> [TASK REQUIREMENTS]
Find every line below where the string "resolution" shows up, and copy those lines.

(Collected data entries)
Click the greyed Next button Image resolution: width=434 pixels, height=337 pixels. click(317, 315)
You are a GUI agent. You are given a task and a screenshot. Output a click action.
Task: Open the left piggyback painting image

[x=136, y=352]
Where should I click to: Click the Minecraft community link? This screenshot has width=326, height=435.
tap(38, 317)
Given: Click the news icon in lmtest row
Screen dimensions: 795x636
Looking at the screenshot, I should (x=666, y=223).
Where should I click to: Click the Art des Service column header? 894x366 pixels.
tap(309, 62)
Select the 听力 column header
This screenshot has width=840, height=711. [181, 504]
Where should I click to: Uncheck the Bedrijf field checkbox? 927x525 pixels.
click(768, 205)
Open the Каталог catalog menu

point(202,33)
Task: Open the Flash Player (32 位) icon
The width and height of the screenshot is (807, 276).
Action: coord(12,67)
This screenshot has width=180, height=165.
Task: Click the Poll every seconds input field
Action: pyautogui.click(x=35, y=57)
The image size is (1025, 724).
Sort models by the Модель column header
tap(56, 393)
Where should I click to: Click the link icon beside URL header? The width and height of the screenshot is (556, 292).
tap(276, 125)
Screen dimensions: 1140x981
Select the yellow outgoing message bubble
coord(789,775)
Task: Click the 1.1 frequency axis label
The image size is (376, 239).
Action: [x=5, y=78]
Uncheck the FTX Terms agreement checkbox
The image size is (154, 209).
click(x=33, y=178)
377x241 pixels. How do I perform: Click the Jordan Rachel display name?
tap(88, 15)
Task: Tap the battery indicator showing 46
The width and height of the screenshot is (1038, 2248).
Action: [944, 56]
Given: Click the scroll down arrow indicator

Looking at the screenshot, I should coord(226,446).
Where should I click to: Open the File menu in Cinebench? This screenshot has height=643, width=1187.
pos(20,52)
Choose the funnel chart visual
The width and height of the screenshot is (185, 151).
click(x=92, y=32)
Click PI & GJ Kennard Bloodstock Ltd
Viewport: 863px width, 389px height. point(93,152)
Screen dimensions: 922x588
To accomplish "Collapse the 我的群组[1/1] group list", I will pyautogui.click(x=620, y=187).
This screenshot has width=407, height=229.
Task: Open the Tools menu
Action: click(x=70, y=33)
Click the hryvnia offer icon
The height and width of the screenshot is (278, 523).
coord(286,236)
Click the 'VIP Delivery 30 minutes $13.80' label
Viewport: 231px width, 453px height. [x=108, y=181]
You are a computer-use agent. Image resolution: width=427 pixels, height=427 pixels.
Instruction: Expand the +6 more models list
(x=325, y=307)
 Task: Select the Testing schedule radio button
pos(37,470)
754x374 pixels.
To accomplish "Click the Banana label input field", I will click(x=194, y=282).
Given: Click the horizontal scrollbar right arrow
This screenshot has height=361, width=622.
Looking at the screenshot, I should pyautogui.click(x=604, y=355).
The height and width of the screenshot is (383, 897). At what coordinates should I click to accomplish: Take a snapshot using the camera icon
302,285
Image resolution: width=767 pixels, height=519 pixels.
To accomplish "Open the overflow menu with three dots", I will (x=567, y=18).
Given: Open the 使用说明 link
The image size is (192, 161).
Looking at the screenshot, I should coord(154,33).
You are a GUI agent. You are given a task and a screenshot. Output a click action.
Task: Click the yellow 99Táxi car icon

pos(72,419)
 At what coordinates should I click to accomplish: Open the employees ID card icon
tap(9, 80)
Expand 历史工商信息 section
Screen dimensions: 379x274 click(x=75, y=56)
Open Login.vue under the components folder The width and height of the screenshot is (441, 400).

> [SOLUTION FOR THIS PROBLEM]
Click the greyed Next button Image resolution: width=434 pixels, height=337 pixels. click(317, 315)
You are a computer-use agent. Image resolution: width=427 pixels, height=427 pixels.
Image resolution: width=767 pixels, height=519 pixels.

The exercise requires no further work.